BRANO
************

Anna Frank: abbiamo un nome, certo. Ma ora cosa ci cambia?

Una nuova indagine avrebbe identificato chi potrebbe aver “venduto” Anne Frank e la sua famiglia ai nazisti.

Una nuova indagine avrebbe identificato chi potrebbe aver “venduto” Anne Frank e la sua famiglia ai nazisti. Una storia a tratti surreale, un cold case degno di Hollywood che per molti porta a un’unica conclusione: homo homini lupus

Annelies Marie Frank era appena 15enne quando venne uccisa nel campo di concentramento di Bergen-Belsen. Per tutti lei è e sarà sempre Anna Frank, quella giovane ebrea tedesca che fu in grado di scrivere un diario, il Diario, dal suo nascondiglio. Suo, della sua famiglia e di altri pochi clandestini, al numero 263 di Prinsengracht, ad Amsterdam. Un posto rimasto segreto fino a quando qualcuno non li scovò. Ma chi fu la talpa?

Una nuova (inquietante) indagine porterebbe al nome del principale delatore. Sarebbe stato un ricco notaio ebreo, Arnold van den Bergh, a indirizzare la polizia nella soffitta di Prinsengracht, dove i Frank vissero per due anni in clandestinità.

Questo almeno stando alle rivelazioni del libro, Chi ha tradito Anne Frank, (linkaffiliazione), della canadese Rosemary Sullivan, edito da HarperCollins e uscito in questi giorni in vista dell’anniversario della liberazione di Auschwitz, che mette nero su bianco i risultati dell’indagine che portano a identificare la vera spia.

************

CONSEGNE
[1] Riscrivi il brano su Anna Frank, tutto da “Annelies Marie Frank” giù fino a “fu la talpa?”, mettendo “rifugio” al posto di “nascondiglio”.
[2] Elenca tutti i nomi di luogo citati nel brano su Anna Frank.
[3] Rispondi a queste domande sul brano su Anna Frank:
(a) Quanti anni aveva Annelies Marie Frank quando venne uccisa?
(b) Per quanto tempo i Frank vissero in clandestinità nella soffitta di Prinsengracht?
(c) Quale editore ha pubblicato il libro di Rosemary Sullivan?

DATI FORNITI
************

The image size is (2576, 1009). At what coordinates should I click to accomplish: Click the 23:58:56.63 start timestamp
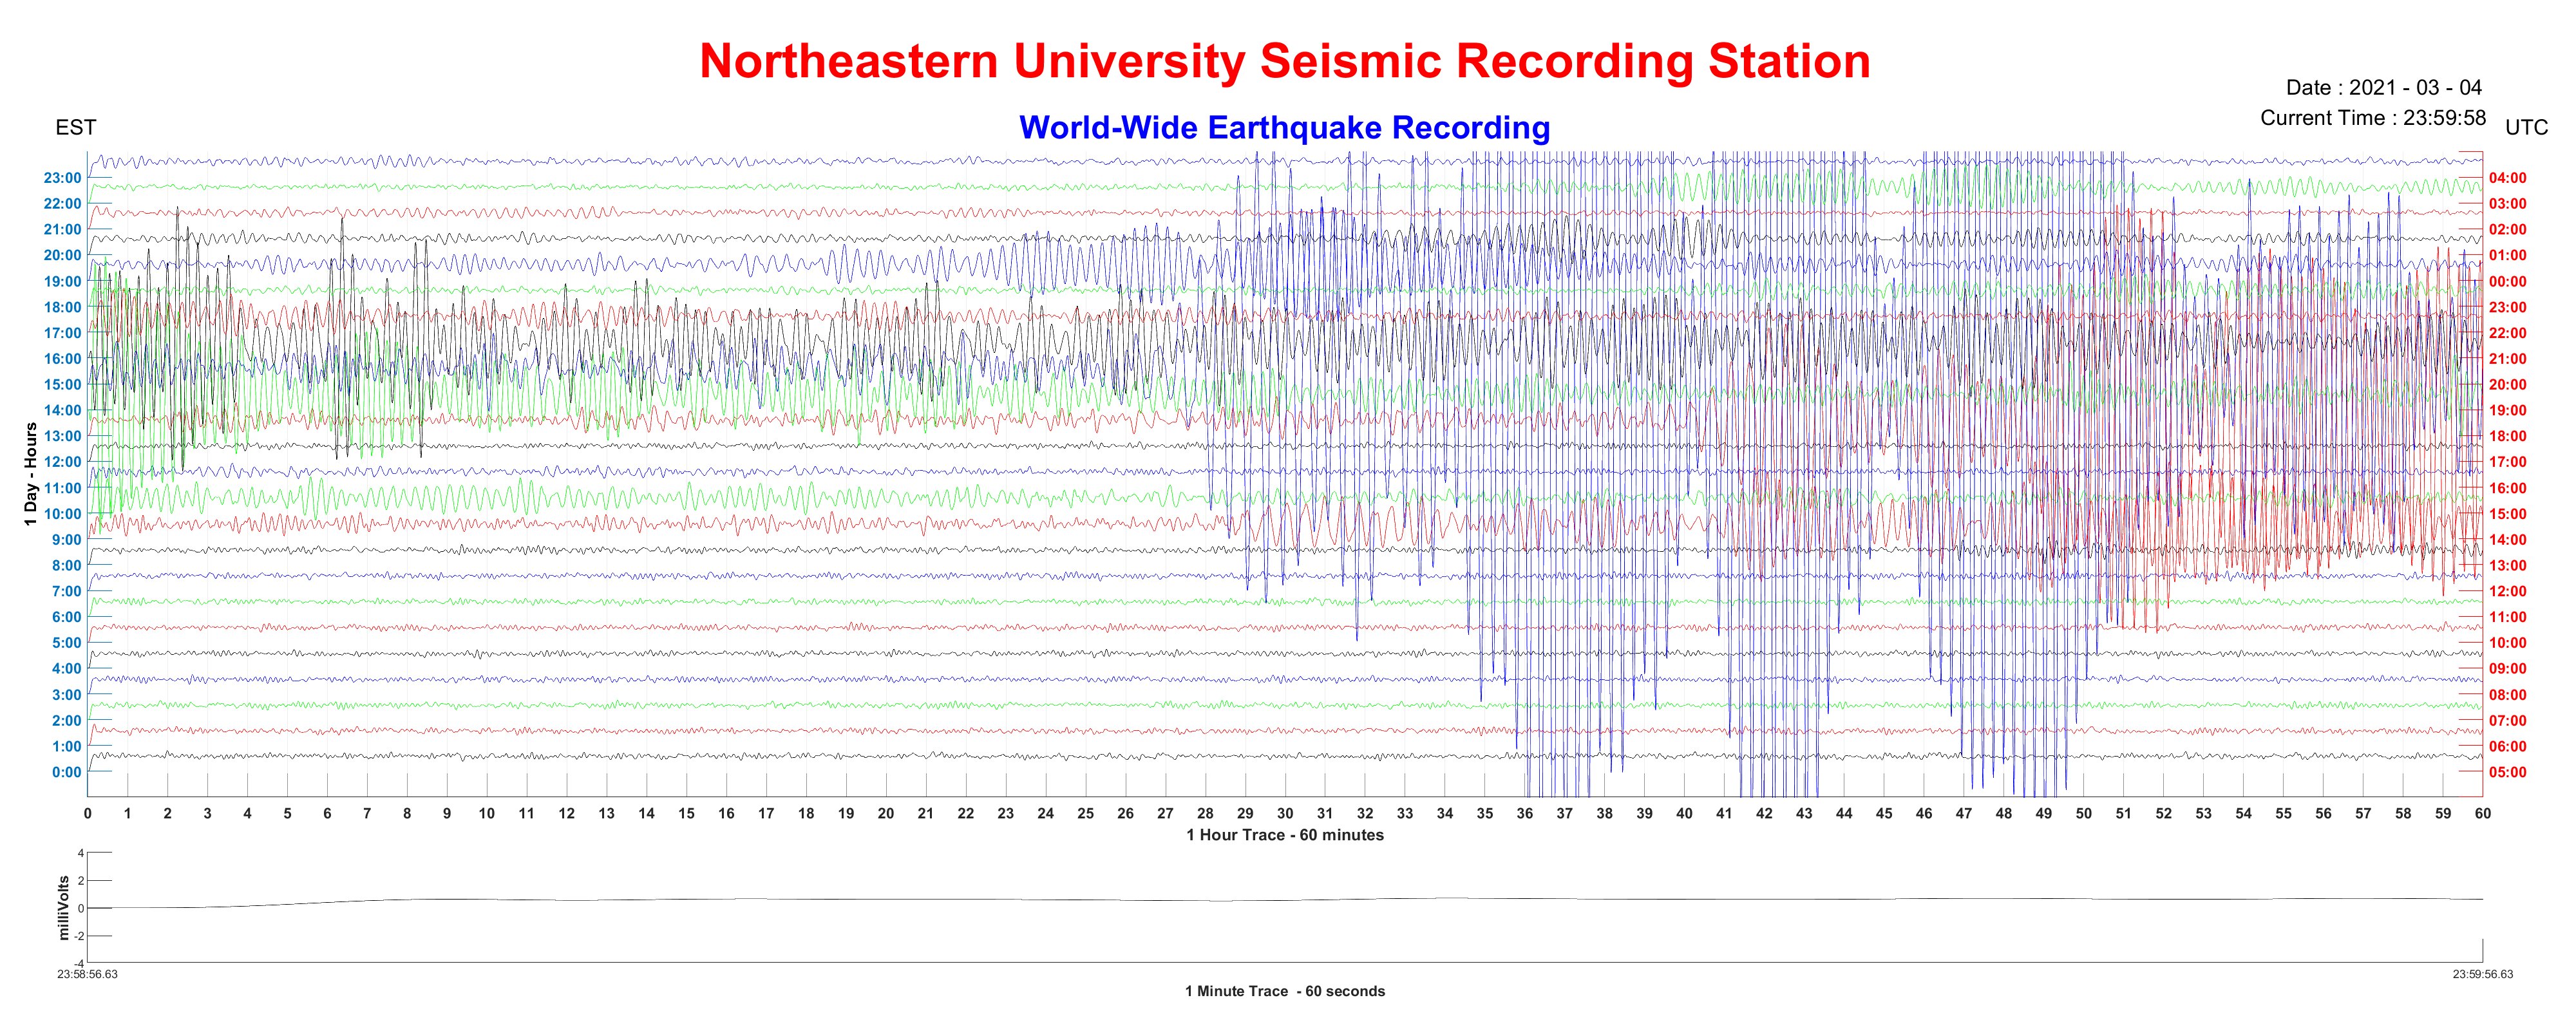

************

SOLUZIONI
[1]
Annelies Marie Frank era appena 15enne quando venne uccisa nel campo di concentramento di Bergen-Belsen. Per tutti lei è e sarà sempre Anna Frank, quella giovane ebrea tedesca che fu in grado di scrivere un diario, il Diario, dal suo rifugio. Suo, della sua famiglia e di altri pochi clandestini, al numero 263 di Prinsengracht, ad Amsterdam. Un posto rimasto segreto fino a quando qualcuno non li scovò. Ma chi fu la talpa?

[2] Hollywood, Bergen-Belsen, Prinsengracht, Amsterdam, Auschwitz

[3]
(a) Aveva appena 15 anni.
(b) Per due anni.
(c) HarperCollins.